▶ [YOUR OBJECTIVE]: Give the stretch of the data entries from the line containing "The height and width of the screenshot is (485, 752)." through the line containing "Looking at the screenshot, I should [x=18, y=172]." as a Markdown table with the columns n and Line, leaving out blank lines. Include only those lines.

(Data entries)
########

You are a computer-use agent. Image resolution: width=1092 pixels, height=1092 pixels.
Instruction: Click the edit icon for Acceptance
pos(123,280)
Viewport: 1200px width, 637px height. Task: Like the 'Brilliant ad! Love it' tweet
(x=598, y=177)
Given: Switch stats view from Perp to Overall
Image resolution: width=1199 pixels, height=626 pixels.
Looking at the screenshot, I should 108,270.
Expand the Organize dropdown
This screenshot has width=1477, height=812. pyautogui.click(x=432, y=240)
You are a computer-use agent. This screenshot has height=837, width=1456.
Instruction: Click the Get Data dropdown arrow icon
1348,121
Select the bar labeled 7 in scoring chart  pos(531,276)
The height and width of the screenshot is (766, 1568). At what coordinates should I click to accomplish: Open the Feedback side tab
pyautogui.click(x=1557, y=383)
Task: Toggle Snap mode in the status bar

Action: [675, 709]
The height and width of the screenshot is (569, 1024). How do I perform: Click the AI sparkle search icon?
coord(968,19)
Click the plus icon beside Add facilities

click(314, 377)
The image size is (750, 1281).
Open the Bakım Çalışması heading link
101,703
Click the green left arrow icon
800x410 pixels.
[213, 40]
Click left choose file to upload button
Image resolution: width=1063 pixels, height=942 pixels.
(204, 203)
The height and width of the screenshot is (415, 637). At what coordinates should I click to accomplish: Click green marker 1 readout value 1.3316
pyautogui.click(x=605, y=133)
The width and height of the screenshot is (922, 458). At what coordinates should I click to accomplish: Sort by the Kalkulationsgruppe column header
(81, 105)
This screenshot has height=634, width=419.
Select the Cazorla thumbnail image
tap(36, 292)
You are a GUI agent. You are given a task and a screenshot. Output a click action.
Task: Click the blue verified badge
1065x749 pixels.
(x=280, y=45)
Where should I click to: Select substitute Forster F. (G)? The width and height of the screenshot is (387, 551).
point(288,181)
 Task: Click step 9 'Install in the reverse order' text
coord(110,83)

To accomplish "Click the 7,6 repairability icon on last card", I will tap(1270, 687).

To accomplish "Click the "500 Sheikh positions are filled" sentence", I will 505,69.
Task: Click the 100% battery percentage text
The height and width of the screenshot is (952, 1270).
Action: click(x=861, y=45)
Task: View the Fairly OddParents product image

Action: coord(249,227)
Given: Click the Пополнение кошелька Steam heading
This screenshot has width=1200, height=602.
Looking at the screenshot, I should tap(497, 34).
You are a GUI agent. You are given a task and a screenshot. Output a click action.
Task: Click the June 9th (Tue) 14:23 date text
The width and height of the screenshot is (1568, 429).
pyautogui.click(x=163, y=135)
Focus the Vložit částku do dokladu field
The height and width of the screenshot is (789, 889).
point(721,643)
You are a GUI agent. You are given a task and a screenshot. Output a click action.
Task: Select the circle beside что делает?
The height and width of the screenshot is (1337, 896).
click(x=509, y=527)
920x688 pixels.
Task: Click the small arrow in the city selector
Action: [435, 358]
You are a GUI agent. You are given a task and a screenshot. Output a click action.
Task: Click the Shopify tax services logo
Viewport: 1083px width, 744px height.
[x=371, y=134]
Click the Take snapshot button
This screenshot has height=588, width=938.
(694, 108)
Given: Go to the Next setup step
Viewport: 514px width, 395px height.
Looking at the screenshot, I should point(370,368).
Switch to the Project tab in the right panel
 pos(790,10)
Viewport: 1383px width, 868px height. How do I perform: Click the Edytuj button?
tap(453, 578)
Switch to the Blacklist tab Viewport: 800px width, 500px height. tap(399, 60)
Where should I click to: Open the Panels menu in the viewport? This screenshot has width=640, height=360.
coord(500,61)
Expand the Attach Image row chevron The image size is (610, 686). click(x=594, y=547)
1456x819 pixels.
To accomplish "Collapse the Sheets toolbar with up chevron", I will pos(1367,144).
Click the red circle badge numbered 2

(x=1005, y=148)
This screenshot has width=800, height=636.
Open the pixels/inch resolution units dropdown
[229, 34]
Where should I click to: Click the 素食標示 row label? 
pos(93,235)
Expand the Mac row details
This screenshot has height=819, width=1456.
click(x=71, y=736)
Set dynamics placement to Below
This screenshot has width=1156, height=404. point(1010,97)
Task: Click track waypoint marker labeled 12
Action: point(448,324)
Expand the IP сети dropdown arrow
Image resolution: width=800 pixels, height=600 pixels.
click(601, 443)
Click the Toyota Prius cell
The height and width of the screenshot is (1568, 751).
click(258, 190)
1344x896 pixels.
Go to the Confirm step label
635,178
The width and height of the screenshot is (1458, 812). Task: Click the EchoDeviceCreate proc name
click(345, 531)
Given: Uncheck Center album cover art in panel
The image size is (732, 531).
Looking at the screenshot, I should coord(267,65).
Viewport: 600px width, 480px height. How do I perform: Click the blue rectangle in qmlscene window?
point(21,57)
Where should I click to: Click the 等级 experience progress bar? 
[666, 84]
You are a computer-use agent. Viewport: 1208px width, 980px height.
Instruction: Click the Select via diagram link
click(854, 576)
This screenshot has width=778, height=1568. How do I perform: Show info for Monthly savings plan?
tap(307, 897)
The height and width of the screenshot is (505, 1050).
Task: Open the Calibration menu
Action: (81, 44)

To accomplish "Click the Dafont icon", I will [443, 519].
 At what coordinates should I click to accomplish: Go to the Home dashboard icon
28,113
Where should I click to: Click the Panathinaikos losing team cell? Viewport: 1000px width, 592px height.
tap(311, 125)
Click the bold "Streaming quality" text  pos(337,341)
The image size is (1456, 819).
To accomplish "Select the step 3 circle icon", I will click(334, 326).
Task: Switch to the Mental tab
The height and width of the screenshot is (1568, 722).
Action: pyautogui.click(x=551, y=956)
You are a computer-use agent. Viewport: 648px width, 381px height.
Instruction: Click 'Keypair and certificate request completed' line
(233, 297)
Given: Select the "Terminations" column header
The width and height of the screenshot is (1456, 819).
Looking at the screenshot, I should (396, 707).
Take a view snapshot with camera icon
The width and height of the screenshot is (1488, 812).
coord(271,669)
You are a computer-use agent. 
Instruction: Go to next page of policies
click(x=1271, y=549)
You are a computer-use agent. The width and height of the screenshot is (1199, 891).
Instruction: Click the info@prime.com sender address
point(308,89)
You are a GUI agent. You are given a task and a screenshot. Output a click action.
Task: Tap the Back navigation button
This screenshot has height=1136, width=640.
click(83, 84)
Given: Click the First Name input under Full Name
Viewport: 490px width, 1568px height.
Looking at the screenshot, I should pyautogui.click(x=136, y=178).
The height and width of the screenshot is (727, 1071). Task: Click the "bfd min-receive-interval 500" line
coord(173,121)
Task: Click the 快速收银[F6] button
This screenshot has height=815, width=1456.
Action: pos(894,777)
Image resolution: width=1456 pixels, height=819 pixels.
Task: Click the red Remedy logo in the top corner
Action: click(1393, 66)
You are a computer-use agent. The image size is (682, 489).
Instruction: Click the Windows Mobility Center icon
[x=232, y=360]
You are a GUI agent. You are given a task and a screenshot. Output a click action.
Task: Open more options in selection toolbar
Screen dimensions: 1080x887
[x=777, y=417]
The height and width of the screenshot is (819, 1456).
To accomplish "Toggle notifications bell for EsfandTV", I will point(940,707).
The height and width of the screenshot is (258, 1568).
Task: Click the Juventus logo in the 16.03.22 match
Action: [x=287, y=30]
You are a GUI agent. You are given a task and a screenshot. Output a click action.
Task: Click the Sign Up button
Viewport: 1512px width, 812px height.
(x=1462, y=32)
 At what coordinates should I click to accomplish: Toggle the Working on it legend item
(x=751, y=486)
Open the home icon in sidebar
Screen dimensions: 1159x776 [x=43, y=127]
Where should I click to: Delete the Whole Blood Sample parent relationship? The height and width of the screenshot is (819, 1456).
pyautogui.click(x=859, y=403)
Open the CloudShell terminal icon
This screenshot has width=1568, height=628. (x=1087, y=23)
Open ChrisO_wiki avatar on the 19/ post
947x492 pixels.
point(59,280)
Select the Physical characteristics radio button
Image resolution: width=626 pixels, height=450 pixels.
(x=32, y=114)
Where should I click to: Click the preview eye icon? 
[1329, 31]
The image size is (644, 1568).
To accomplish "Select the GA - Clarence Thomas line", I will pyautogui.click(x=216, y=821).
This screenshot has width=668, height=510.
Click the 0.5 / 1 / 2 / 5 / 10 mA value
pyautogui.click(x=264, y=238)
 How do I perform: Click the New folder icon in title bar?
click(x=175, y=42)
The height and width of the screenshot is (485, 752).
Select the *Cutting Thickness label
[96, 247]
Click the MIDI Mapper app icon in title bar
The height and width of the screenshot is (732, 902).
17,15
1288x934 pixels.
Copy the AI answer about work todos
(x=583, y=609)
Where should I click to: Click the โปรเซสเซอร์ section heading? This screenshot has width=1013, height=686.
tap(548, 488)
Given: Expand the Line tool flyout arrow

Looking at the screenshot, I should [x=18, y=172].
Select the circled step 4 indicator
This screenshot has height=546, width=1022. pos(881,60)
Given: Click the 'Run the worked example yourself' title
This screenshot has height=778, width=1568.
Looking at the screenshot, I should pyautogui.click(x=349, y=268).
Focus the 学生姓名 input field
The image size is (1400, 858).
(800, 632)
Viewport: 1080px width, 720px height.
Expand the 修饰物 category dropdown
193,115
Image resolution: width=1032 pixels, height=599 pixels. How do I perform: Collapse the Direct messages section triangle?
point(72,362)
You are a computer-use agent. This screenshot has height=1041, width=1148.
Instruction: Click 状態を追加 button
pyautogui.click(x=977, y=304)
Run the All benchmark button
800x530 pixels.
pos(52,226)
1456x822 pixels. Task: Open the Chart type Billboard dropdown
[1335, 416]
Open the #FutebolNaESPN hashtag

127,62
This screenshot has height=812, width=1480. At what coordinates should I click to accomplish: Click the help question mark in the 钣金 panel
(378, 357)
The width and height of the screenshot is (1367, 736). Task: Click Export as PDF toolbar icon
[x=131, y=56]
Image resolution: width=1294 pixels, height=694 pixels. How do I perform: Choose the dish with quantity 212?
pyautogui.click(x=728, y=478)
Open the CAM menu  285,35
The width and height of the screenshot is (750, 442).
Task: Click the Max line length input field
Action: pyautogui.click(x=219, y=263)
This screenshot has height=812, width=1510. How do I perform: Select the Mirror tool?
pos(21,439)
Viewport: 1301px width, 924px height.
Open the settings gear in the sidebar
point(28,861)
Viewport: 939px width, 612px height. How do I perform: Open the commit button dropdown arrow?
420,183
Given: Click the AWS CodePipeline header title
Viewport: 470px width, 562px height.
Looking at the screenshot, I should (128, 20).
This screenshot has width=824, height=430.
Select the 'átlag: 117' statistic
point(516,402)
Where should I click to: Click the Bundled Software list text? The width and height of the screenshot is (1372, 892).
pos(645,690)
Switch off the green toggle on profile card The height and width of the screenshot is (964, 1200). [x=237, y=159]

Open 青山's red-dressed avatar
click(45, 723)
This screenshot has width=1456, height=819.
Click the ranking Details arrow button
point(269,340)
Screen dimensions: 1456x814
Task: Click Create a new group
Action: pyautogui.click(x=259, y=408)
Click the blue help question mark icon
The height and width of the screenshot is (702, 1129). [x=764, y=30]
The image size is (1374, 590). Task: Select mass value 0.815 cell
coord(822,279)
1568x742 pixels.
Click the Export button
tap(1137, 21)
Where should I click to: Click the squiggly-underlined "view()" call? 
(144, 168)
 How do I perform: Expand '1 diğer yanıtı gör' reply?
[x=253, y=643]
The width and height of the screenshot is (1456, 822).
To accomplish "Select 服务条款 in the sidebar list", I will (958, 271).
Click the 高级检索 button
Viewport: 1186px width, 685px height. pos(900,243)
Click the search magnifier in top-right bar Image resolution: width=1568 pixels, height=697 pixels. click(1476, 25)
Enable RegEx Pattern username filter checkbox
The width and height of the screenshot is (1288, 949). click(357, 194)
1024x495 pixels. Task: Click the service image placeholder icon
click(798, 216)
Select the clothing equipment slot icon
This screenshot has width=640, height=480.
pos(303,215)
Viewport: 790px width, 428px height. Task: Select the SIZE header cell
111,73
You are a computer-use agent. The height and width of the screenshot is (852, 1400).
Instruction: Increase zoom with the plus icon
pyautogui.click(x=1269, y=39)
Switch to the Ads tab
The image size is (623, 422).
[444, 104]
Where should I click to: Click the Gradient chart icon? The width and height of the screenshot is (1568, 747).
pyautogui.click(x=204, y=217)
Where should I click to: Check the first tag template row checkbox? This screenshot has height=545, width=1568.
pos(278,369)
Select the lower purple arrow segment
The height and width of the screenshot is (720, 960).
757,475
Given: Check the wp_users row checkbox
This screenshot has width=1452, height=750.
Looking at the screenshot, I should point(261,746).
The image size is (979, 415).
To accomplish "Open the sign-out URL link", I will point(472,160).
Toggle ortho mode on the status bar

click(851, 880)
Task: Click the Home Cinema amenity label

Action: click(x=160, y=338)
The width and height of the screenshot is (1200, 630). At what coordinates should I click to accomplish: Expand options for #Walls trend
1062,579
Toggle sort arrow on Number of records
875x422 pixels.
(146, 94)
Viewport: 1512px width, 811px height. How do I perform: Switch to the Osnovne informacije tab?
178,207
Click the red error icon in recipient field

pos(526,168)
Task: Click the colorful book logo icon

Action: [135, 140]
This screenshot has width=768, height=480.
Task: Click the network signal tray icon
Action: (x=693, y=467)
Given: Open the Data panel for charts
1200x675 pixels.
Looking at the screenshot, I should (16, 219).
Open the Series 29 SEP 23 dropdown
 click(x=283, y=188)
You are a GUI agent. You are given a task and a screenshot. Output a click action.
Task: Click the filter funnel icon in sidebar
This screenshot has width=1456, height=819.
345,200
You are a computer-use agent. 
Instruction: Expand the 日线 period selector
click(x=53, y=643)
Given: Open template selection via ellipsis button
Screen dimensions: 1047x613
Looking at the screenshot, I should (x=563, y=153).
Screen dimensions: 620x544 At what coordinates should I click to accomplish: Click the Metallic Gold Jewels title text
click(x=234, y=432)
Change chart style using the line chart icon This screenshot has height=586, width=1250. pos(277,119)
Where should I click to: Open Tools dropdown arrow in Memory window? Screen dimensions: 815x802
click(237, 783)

########

▶ [ANSWER TO THE PROBLEM]:
| n | Line |
|---|---|
| 1 | The height and width of the screenshot is (485, 752). |
| 2 | Select the *Cutting Thickness label |
| 3 | [96, 247] |
| 4 | Click the MIDI Mapper app icon in title bar |
| 5 | The height and width of the screenshot is (732, 902). |
| 6 | 17,15 |
| 7 | 1288x934 pixels. |
| 8 | Copy the AI answer about work todos |
| 9 | (x=583, y=609) |
| 10 | Where should I click to: Click the โปรเซสเซอร์ section heading? This screenshot has width=1013, height=686. |
| 11 | tap(548, 488) |
| 12 | Given: Expand the Line tool flyout arrow |
| 13 | Looking at the screenshot, I should [x=18, y=172]. |